I turn to families in temporary accommodation and their children. I am very grateful to Shelter for its campaigning in this area and its report on families in emergency accommodation, published today. There are 120,000 homeless children in Britain, the highest level since 2007. The number of families in bed and breakfast accommodation is 18% higher than last year—nearly 20% higher. The report looks at 25 families in depth. They all live in a single room, more than half of the parents have to share a bed with their children, three-quarters have to share lavatories and bathrooms with others and two-thirds describe their rooms as being in disrepair.
One family I have been in touch with over the past year began in Southwark, moved to a refuge from domestic violence in Hackney, then to a one-bedroom for the mother, her 16 year-old daughter and one year-old granddaughter, then, following eviction, to a bed and breakfast single room.
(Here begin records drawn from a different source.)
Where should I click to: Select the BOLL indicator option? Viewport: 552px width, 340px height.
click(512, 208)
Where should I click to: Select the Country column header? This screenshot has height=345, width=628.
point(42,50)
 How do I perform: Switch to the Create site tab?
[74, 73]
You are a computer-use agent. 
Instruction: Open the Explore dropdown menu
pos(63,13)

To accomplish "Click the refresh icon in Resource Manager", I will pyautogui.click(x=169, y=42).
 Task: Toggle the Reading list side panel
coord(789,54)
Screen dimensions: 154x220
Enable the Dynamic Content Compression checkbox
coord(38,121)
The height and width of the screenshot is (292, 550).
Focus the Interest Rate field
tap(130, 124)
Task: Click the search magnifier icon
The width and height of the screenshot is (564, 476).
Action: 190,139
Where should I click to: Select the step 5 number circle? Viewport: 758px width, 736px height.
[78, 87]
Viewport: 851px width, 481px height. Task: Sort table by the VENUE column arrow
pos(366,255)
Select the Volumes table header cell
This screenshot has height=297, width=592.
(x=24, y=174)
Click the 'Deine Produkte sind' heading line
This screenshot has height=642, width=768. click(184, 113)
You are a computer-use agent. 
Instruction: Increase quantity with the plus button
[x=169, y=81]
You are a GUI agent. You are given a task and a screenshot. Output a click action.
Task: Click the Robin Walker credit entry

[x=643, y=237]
In that period, the mother’s worst fear was of being rehoused possibly as far afield as Manchester, where she would know no one. This is a common experience nowadays. Thankfully, it now appears that Hackney will provide for her.
I should finish. Does the Minister share my concern for these families? What does he have to say to the increase in the use of bed and breakfast accommodation? When does he envisage the number of children facing homelessness declining? Will he bring forward a cross-departmental strategy on homelessness, as the Select Committee on Communities and Local Government in the other place recommended on 31 August? I look forward to his response.